Environmentalists and Roberts Creek residents are alarmed by plans to log adjacent to Mt. Elphinstone Provincial Park.

Environmentalists and Roberts Creek residents are alarmed by plans to log adjacent to Mt. Elphinstone Provincial Park.Rick O'Neill, a wildlife photographer in Roberts Creek, said the proposed cut block in the centre of a horseshoe-shaped section of the park would destroy the park's ecological integrity. And he is very concerned that the Ministry of Forests plans to develop a new logging road that would cross five creeks in 700 metres.

"The creeks and their gullies are critical habitat for two species of frog, both listed as threatened or on the endangered species list. These are the tailed frog and the red-legged frog," said O'Neill in a letter to Rob Martin, planning officer in the Ministry of Forest's Campbell River office.

"The gullies of the major creeks are 30 to 50 metres wide and at least 10 metres deep The cost of this road may equal or even exceed the value of the timber which will be obtained from these cuts."

O'Neill says a better alternative would be to use existing roads and avoid the new creek crossings.

Francesca Hollander said many Roberts Creek residents, including herself, depend on Malcolm and Robinson creeks for domestic water. They are concerned about the possible effects of logging and road building on their water supply.

"Living on Crowe Road, I get my water from Robinson Creek," she said. "It's going to impact, definitely, the flow of water."

Hollander said the forest slopes above Roberts Creek have been heavily logged in the past few years, especially on the large private lots owned by Weyerhaeuser and AJB Investments. She believes the logging has already disrupted the flow of water in the area.

"Look at Lemon Road and all the floods on the highway," she said. "It floods after the rain and then goes dry."

O'Neill and Hollander are organizing a letter-writing campaign in an attempt to change the logging plans.

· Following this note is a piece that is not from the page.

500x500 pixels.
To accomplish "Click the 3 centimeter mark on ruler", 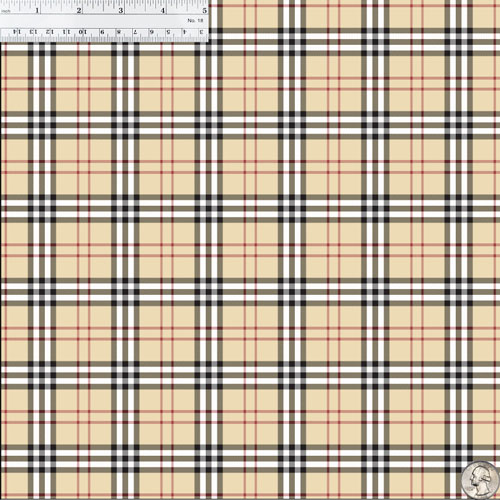I will 201,32.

"It's going through B.C. Timber Sales, and no contracts have been let yet," said O'Neill. "This is why we're talking about it now."

Mount Elphinstone Provincial Park is 139 hectares in three separate locations of the lower slopes of the mountain, above Roberts Creek and Wilson Creek. It was established to protect the mixed old growth and second growth forest and their rich fungi populations, which include the rare mushroom tricholoma apium. The park's zoning plan, developed by the Ministry of Parks in 2003, states, "All three areas of the park sites are relatively small and could be impacted by adjacent development or forestry activities."

O'Neill, who was part of the grassroots effort to create the Mount Elphinstone park, said the existing park protects only fragments of the 1500 hectares originally proposed for the park. The three park sites were chosen to protect the most sensitive and unique parts of the forest, but he fears they will be destroyed if the surrounding forest is clear cut.

"We hoped to get some sort of protection or ecosystem-based logging" for the forest bordering the park areas, he said.

Walking through the park to the proposed cut block, O'Neill turned over a piece of fallen bark at the foot of a dead snag to uncover a terrestrial salamander.

"This is the best salamander habitat," said O'Neill. "There are four other species I've seen in this area."

Pointing to the flagging tape marking the snag as the centre line of the proposed logging road, O'Neill said, "They'll cut these snags and never let them come back."

A few minutes later, on the bank of the west arm of Malcolm Creek, O'Neill scooped up a tailed frog, which lives only in cold, clear streams shaded by forests.

"They should put in bridges, but I'm afraid they'll just put culverts," said O'Neill. "These creeks aren't even on the map, but all five are year-round creeks."